Terpaksa Menikah Dengan Pembantu
Bonus Chapter


"Sayang ... " panggil Arya saat baru keluar dari kamar mandi.


"Iya mas," jawab Jenar sambil memberikan baju ganti untuk Arya.


"Lusa mas mau ajak kamu dan twin J jalan jalan keluar kota." Kata Arya sambil memakai pakaiannya di depan Jenar.


"Kemana mas?" Tanya Jenar.


"Surprise spesial pokoknya buat kamu dan anak anak." Kata Arya yang sudah selesai memakai bajunya dan langsung merengkuh tubuh Jenar.


"Hemm aku jadi penasaran." Ujar Jenar lalu ia melingkarkan kedua tangannya pada leher Arya.


"Main yuk," kata Arya dengan mengedipkan sebelah matanya.


"Main apa sih?" Tanya Jenar dengan suara sexy lalu mengusap dada bidang Arya dengan lembut membuat tubuh Arya langsung menegang di buatnya.


"Kamu sudah semakin nakal yah." Kata Arya tersenyum lalu mulai mengusap usap punggung Jenar dengan gemas.


"Kan mas Arya yang ngajarin Jenar begitu." Kata Jenar dengan suara yang dibuat se sexy mungkin.


"I love you," kata Arya berbisik di telinga Jenar membuat Jenar tersenyum.

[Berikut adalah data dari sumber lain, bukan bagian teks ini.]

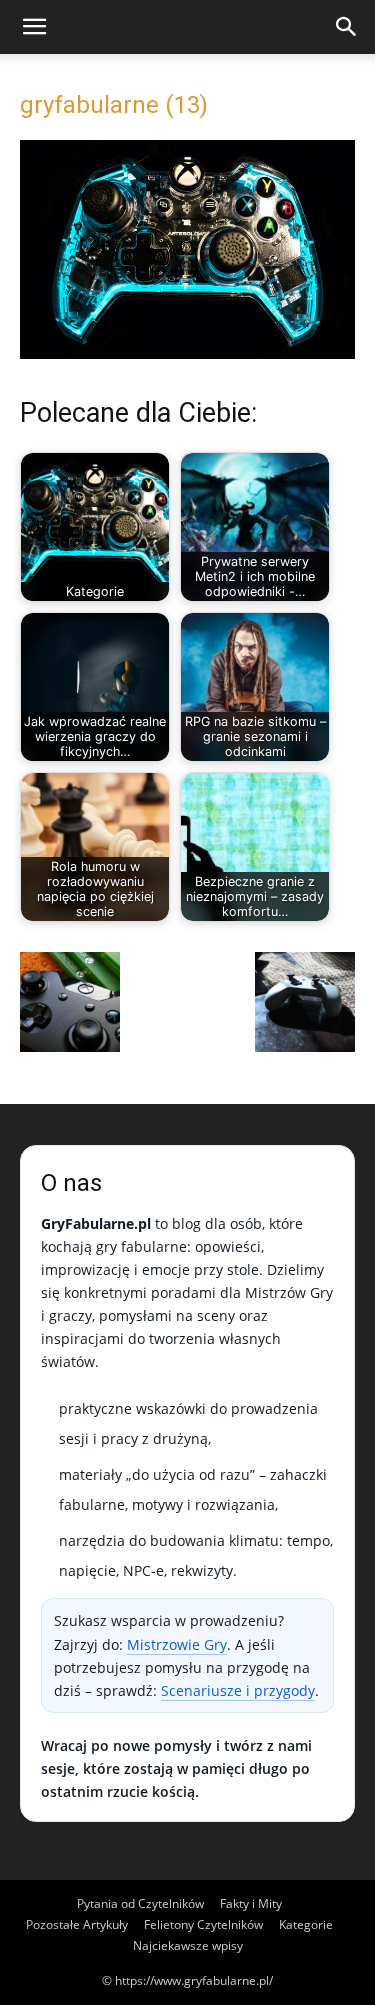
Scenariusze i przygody (238, 1690)
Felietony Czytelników (203, 1924)
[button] (34, 27)
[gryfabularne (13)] (187, 353)
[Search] (347, 27)
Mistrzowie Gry (177, 1644)
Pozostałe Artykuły (77, 1924)
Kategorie (306, 1924)
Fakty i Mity (251, 1903)
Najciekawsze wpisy (188, 1945)
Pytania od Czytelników (140, 1903)
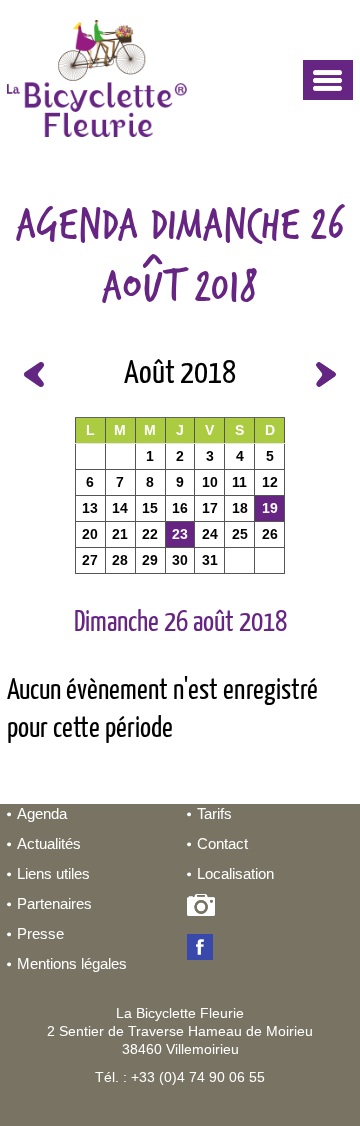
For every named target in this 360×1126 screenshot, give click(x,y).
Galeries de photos (204, 909)
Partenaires (54, 903)
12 (270, 482)
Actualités (49, 843)
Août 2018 (180, 374)
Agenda (42, 813)
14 (120, 508)
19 (270, 508)
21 (120, 534)
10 (210, 482)
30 (180, 560)
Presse (40, 933)
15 (150, 508)
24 (210, 534)
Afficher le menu (328, 80)
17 (210, 508)
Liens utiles (53, 873)
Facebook (204, 949)
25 (240, 534)
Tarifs (214, 813)
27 (90, 560)
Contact (222, 843)
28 (120, 560)
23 (180, 534)
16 (180, 508)
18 (240, 508)
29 (150, 560)
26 (270, 534)
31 (210, 560)
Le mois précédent (34, 374)
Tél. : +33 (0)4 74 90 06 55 (180, 1077)
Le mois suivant (326, 374)
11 (239, 482)
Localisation (235, 873)
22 (150, 534)
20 (90, 534)
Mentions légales (72, 963)
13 (90, 508)
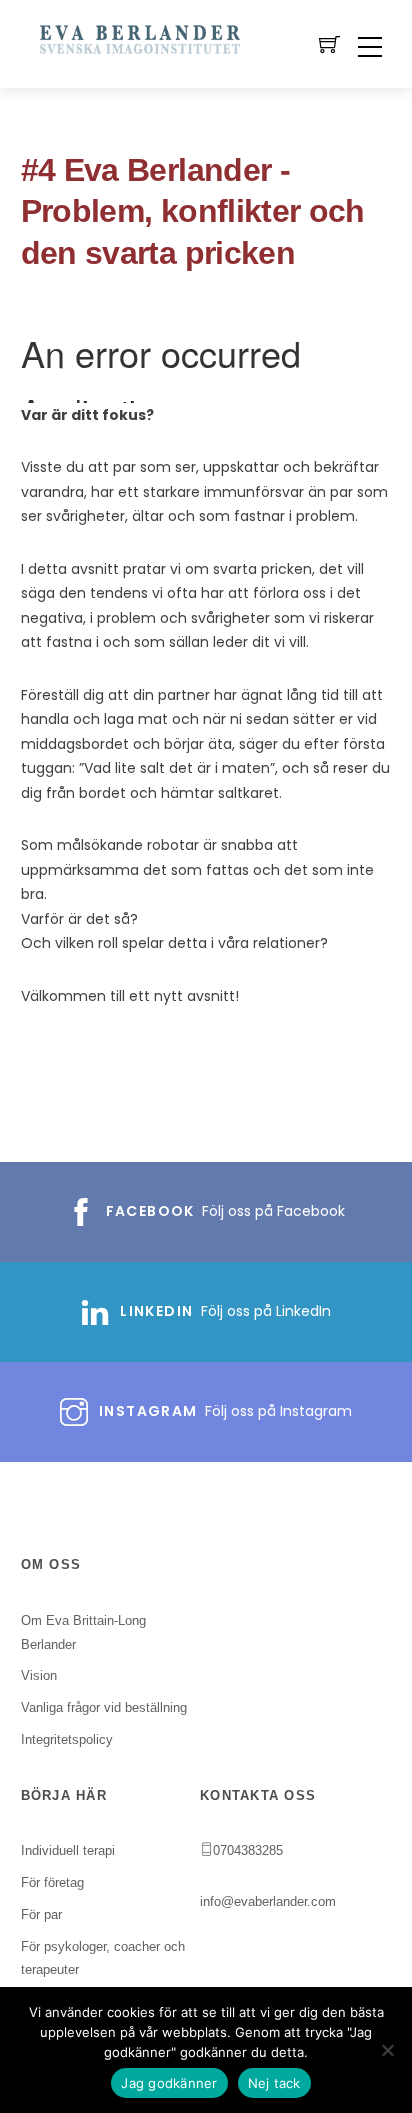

"I love you to." Jawab Jenar lalu usapan tangannya pada dada bidang Arya mulai turun hingga perut membuat Arya memejamkan mata menikmati setiap sentuhan Jenar.


"Sayang ... " kata Arya dengan suara yang sudah serak.


"Hemmm." Kata Jenar mengulum senyumnya.


"Ayo main..." Ucap Arya yang langsung mencium bibir Jenar dengan naf*u memburu.


Jenar pun menerima ci*man Arya dan membalasnya namun hanya sesaat ia langsung melepaskan nya.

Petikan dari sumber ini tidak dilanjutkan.